— About this task —
Quote exactly and only this range of lines in the data below: the line that holds "The width and height of the screenshot is (439, 800)." to the line that holds "The width and height of the screenshot is (1269, 2005).", both included.

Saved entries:
++++++
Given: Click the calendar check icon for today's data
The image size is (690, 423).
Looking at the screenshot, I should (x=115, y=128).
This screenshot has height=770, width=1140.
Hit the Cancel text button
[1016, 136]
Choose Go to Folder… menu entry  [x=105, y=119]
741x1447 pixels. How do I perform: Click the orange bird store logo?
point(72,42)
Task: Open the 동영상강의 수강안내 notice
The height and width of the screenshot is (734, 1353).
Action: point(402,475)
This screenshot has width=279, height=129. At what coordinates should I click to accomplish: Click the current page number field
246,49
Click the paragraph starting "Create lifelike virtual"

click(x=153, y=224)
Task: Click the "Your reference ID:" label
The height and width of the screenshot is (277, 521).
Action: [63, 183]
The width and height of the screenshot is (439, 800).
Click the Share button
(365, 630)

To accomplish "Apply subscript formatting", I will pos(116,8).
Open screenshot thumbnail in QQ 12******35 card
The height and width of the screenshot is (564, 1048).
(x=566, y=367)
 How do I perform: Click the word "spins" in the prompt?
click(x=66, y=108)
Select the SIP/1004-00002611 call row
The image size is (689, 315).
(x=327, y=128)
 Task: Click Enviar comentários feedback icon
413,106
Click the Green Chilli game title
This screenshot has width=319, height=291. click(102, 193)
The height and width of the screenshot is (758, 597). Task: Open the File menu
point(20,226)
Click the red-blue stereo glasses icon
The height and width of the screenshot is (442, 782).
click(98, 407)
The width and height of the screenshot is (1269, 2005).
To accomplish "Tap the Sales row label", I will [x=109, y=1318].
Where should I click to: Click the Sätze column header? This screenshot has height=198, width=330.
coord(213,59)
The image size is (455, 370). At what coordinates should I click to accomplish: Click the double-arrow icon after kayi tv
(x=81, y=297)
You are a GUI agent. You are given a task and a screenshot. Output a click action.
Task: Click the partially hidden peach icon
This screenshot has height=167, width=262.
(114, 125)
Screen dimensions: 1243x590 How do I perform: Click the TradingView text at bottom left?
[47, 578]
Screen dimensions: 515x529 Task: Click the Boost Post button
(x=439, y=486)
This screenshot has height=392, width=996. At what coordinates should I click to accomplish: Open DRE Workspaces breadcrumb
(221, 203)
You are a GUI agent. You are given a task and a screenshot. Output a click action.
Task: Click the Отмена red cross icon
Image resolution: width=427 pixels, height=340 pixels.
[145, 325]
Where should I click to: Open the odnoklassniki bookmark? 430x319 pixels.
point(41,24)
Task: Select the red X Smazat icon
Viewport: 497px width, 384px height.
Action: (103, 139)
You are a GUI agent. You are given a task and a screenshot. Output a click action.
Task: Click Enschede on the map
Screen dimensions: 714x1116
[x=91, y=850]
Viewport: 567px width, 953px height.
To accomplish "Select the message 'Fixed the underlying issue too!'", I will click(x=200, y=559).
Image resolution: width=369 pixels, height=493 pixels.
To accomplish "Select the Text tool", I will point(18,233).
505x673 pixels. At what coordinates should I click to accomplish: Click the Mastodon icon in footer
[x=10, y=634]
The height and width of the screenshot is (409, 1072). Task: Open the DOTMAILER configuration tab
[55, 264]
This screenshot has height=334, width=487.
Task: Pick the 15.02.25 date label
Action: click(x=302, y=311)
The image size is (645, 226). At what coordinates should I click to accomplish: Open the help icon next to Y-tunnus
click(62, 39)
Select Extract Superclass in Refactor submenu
++++++
— Reply to the exercise —
The width and height of the screenshot is (439, 800).
Click the Share button
(365, 630)

To accomplish "Apply subscript formatting", I will pos(116,8).
Open screenshot thumbnail in QQ 12******35 card
The height and width of the screenshot is (564, 1048).
(x=566, y=367)
 How do I perform: Click the word "spins" in the prompt?
click(x=66, y=108)
Select the SIP/1004-00002611 call row
The image size is (689, 315).
(x=327, y=128)
 Task: Click Enviar comentários feedback icon
413,106
Click the Green Chilli game title
This screenshot has width=319, height=291. click(102, 193)
The height and width of the screenshot is (758, 597). Task: Open the File menu
point(20,226)
Click the red-blue stereo glasses icon
The height and width of the screenshot is (442, 782).
click(98, 407)
The width and height of the screenshot is (1269, 2005).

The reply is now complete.